Listed records
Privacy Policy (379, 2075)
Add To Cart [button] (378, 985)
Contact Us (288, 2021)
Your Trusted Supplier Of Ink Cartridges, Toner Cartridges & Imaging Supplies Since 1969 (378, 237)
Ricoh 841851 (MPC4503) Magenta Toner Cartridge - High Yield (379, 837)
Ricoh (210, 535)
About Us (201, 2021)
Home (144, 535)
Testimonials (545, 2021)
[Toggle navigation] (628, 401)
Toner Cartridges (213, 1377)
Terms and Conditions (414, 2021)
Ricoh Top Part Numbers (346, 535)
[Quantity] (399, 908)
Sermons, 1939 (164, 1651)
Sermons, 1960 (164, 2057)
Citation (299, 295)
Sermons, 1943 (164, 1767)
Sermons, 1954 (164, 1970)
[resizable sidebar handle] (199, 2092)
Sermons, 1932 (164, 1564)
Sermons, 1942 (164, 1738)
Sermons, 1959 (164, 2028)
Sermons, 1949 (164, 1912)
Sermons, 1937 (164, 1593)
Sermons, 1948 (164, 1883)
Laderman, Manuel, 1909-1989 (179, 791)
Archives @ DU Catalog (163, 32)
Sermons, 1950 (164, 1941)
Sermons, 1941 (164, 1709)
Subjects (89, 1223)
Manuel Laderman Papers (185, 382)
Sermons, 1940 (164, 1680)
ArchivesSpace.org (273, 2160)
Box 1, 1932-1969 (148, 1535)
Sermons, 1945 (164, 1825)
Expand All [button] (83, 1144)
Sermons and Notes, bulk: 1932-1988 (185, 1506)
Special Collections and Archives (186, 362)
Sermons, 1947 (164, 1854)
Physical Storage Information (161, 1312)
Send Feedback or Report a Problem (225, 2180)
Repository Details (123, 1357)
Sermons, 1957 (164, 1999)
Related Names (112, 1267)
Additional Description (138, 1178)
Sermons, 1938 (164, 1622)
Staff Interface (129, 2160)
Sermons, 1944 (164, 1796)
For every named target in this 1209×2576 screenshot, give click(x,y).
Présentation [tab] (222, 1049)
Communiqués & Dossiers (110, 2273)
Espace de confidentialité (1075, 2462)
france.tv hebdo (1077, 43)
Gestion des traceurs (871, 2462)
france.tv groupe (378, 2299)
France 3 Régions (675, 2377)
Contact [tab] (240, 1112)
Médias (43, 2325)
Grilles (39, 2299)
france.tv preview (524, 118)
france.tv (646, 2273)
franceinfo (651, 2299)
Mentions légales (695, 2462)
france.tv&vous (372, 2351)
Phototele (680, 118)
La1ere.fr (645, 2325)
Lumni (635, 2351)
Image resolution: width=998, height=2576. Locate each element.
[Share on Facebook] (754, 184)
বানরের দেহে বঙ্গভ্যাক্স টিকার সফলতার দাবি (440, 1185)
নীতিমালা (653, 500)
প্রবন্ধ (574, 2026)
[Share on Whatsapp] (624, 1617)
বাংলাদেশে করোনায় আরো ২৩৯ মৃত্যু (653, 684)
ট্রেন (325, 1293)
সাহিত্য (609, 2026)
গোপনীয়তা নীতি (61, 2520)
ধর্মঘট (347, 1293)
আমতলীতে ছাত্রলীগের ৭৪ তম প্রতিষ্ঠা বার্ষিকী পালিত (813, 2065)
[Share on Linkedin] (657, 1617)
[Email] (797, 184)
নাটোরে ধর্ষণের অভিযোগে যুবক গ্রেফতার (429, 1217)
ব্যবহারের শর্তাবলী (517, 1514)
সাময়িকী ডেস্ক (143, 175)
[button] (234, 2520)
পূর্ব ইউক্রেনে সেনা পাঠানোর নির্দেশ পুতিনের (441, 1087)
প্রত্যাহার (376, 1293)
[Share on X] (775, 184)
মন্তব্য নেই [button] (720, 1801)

Your objective
Scale the part of the listing that opens with its first line and closes with the line containing "Sermons, 1960 (164, 2057)", both ends included. Give all of those lines again, any requests included, with every coordinate in the answers multiplied by 2.05 and rounded to a whole number, halves rounded up.

Exercise output
Privacy Policy (777, 4254)
Add To Cart [button] (775, 2019)
Contact Us (590, 4143)
Your Trusted Supplier Of Ink Cartridges, Toner Cartridges & Imaging Supplies Since 1969 (775, 486)
Ricoh 841851 (MPC4503) Magenta Toner Cartridge - High Yield (777, 1716)
Ricoh (431, 1097)
About Us (412, 4143)
Home (295, 1097)
Testimonials (1117, 4143)
[Toggle navigation] (1287, 822)
Toner Cartridges (437, 2823)
Terms and Conditions (849, 4143)
Ricoh Top Part Numbers (709, 1097)
[Quantity] (818, 1861)
Sermons, 1939 (336, 3385)
Sermons, 1960 (336, 4217)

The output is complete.